Il était imposant, plus d’un mètre quatre-vingt, et à cette taille s’ajoutaient des talons aiguilles et une perruque inspirée du XVIIIe siècle. Lorsqu’il apparaissait sur scène, peut-être sur la scène du Pyramid Club ou du P.S. 122, Ethyl Eichelberger rendait hommage non seulement au verticalisme new-yorkais, non seulement à la culture drag dont il était le plus grand interprète, non seulement aux grandes dames de la tragédie et de l’histoire, Néfertiti, Jocaste, Clytemnestre, Médée, Lucrèce Borgia, mais aussi, et rétrospectivement, à une décennie formidable, les années 70 et 80 du Lower East Side pour lesquelles j’éprouve, comme beaucoup, une nostalgie dévorante. Certains diront : « Paris dans les années 1920 ». Je dis : « 1979 », quand Ethyl posait en Tante Belle Emme, une parodie d’Autant en emporte le vent, dans le studio que possédait Peter Hujar au 189 2nd Avenue. Cet espace où David Wojnarowicz, le compagnon et artiste extraordinaire de Hujar, vivra jusqu’à sa mort, était un loft au-dessus du Théâtre Eden, occupé autrefois par Jackie Curtis, la diva drag d’Andy Warhol et star d’un film comme Flesh aux côtés de Joe Dallesandro, Candy Darling et Patti D’Arbanville. Vous vous souvenez de la chanson Lady D’Arbanville ? C’était elle quand Cat Stevens l’aimait, et c’étaient les coordonnées de l’époque, sublimes. Pourtant, parmi tous, l’artiste que j’aurais vraiment aimé connaître est Peter Hujar, car j’aime ses juxtapositions, sa profondeur et son immédiateté sincère, sa perfection technique « avédonienne » et sa proximité sentimentale avec les sujets qu’il représente, qui appartient à quelqu’un qui cherche une nouvelle famille, chaleureuse, authentique, loin de la version dévastatrice que l’état civil vous impose parfois par hasard.

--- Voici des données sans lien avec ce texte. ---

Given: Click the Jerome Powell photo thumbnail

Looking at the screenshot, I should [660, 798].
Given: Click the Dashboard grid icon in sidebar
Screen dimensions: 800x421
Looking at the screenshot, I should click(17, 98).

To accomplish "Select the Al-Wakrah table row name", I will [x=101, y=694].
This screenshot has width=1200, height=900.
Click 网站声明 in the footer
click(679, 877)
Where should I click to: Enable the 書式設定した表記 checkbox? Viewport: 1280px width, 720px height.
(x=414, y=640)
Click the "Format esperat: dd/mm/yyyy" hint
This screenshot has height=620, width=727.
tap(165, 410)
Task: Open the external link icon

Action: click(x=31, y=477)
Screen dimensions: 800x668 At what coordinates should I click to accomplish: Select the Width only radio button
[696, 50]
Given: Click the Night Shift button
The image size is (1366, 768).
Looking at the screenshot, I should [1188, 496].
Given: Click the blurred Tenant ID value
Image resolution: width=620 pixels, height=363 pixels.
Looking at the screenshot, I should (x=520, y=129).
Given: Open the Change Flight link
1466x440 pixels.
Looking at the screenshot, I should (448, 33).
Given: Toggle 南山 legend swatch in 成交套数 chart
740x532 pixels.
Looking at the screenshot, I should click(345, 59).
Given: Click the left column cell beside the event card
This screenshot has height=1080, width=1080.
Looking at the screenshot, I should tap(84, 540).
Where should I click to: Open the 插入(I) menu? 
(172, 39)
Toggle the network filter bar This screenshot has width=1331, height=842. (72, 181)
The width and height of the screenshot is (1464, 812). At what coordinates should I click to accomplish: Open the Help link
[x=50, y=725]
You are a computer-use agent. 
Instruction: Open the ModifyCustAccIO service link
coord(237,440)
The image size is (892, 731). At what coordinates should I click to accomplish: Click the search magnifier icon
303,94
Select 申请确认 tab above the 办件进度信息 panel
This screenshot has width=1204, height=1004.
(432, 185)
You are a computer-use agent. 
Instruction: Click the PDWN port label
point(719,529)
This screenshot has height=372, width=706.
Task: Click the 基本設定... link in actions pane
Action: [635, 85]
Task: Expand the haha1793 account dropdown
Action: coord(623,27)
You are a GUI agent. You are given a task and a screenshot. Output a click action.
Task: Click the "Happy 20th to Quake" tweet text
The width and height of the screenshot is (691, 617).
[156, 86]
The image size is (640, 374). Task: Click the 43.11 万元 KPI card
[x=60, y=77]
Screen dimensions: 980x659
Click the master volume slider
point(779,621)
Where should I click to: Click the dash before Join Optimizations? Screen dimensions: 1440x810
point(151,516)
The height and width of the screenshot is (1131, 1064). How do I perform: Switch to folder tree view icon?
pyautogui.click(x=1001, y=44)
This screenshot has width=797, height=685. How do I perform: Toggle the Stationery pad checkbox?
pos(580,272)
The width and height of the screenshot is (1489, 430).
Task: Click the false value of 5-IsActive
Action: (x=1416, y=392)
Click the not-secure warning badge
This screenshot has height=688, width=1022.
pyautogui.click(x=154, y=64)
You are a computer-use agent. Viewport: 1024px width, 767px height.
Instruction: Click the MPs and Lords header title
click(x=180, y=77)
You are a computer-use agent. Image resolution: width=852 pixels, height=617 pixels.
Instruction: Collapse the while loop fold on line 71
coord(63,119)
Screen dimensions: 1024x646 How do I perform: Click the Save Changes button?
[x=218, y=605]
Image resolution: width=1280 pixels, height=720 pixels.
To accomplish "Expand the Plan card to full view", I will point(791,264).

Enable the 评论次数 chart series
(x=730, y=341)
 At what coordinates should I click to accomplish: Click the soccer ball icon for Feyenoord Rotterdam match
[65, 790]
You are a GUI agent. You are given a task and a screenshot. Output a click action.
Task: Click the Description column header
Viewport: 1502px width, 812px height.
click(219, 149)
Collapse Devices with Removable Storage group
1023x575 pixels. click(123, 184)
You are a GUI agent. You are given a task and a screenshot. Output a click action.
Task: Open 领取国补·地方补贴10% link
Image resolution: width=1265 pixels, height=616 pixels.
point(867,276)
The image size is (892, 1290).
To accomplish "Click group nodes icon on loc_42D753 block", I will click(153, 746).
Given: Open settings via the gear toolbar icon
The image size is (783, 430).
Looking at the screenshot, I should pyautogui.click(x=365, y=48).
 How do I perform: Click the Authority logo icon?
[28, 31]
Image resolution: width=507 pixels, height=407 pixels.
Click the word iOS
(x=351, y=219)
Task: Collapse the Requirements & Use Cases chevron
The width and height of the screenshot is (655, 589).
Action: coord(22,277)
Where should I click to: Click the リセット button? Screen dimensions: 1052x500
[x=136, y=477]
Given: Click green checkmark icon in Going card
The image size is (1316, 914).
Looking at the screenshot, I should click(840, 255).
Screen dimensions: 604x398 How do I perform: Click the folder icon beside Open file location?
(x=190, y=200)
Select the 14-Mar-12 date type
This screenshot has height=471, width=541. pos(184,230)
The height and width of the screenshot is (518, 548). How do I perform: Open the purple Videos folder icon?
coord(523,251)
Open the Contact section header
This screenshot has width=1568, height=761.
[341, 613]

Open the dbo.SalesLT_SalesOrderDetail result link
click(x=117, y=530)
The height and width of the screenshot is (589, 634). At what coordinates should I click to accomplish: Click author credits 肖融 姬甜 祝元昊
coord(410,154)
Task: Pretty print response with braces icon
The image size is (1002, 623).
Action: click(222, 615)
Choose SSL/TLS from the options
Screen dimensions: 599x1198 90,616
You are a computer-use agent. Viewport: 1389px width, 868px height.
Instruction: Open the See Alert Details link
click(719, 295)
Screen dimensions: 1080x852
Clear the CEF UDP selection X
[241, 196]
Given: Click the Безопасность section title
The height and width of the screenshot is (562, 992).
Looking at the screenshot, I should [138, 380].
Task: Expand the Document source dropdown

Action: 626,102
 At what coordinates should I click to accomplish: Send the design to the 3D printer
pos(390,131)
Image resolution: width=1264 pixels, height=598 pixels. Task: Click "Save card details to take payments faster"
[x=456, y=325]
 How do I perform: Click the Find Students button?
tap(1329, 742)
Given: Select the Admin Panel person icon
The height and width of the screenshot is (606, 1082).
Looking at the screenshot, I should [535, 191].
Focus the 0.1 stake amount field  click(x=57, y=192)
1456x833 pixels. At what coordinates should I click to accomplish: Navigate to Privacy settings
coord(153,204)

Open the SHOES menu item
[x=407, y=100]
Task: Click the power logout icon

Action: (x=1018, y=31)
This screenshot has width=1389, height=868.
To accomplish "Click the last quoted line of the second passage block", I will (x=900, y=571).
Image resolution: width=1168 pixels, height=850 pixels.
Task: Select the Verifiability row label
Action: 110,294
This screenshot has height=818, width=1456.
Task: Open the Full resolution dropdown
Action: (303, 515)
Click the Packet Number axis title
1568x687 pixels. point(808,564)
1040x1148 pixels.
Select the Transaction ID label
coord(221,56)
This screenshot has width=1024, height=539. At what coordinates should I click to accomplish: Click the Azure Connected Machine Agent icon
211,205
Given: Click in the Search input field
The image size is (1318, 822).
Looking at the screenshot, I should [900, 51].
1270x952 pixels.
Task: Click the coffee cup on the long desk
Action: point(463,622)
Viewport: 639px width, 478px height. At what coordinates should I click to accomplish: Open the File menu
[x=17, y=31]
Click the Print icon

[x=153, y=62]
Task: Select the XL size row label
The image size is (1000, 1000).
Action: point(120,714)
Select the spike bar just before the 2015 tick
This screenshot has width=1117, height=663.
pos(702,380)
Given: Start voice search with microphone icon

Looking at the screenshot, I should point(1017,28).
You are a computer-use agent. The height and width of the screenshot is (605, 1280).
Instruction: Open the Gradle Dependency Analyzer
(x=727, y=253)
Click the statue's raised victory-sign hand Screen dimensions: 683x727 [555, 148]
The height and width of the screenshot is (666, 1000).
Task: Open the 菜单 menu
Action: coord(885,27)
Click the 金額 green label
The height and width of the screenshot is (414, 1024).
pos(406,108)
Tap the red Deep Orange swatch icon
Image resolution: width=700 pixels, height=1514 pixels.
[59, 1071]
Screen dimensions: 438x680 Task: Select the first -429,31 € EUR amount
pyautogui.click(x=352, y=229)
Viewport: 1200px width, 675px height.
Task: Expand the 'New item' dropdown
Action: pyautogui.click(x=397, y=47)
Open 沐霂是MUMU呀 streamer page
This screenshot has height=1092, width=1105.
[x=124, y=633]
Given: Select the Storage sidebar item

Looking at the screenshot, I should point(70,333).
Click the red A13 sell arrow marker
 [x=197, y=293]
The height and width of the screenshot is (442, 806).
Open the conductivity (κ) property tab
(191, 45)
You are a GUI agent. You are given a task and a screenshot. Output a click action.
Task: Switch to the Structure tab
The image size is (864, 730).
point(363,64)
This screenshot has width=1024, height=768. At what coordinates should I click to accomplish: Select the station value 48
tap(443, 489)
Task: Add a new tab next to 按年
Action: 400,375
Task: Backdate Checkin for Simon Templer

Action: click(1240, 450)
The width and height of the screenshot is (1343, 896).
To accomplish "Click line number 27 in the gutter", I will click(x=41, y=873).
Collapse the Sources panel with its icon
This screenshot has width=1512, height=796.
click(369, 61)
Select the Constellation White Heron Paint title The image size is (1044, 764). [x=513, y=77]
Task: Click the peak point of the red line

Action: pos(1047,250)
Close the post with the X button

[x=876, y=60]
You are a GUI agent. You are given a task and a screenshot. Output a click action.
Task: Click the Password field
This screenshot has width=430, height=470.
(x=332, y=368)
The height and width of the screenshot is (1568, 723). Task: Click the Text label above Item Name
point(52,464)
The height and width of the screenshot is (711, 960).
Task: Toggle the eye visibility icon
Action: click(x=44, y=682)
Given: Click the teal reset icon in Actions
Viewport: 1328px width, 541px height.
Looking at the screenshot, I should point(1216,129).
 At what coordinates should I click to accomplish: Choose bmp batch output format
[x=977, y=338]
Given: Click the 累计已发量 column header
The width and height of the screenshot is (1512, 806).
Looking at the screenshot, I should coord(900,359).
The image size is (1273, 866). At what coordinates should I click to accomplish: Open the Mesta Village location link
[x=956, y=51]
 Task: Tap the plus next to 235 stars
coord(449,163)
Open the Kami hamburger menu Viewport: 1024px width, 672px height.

Dans la famille de Peter Hujar, il y avait Ethyl, un prénom qui en vieil anglais était féminin et évoquait la noblesse. Et avec Ethyl, il y avait des gens comme Vince Aletti, Susan Sontag, Fran Lebowitz, Divine, John Waters, William Burroughs, Paul Morrissey. Ce qui manquait, heureusement pour eux, c’était la citation. Tout était authentique à l’époque, la vraie culture alternative opposée à la vraie culture dominante, la vraie et puissante liberté drag contre le vrai patriarcat, mais ajoutons aussi le matriarcat, celui d’une société blanche, raciste et machiste.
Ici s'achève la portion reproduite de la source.